Let f(x) = 1/x^p on [1, infinity): positive, continuous, decreasing
for p > 0. Compare the series to integral_1^infinity x^(-p) dx.

Case p != 1:
   integral_1^R x^(-p) dx = [ x^(1-p)/(1-p) ]_1^R
                          = (R^(1-p) - 1)/(1 - p).
   As R -> infinity:
      if p > 1, then 1-p < 0, so R^(1-p) -> 0  => integral = 1/(p-1)  (finite) => CONVERGES
      if p < 1, then 1-p > 0, so R^(1-p) -> infinity                 => DIVERGES

Case p = 1:
   integral_1^R (1/x) dx = ln R -> infinity                          => DIVERGES
   (this recovers the harmonic series)

Conclusion:  sum 1/n^p converges  <=>  p > 1.

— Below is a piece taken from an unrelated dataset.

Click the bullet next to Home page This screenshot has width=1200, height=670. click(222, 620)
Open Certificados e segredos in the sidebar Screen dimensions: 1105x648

Putting comparison to work

1. Look at the leading order of a_n for large n — strip away constants and lower-order terms.
2. Guess a p-series 1/n^p (or geometric r^n) that matches that leading order.
3. Confirm with the limit comparison test: compute a_n / (1/n^p) -> L and check 0 < L < infinity.
4. Read off the answer from the known behavior of the yardstick series.

Test sum (2n + 1)/(n^3 + 5).

Leading order: numerator ~ 2n, denominator ~ n^3,
so a_n ~ 2n / n^3 = 2/n^2. Compare with b_n = 1/n^2 (p = 2 > 1).

Limit comparison:
   a_n / b_n = [ (2n+1)/(n^3+5) ] * n^2
             = (2n^3 + n^2) / (n^3 + 5)
             -> 2   as n -> infinity   (0 < 2 < infinity).

Since sum 1/n^2 converges (p = 2 > 1),
by limit comparison sum (2n+1)/(n^3+5) CONVERGES.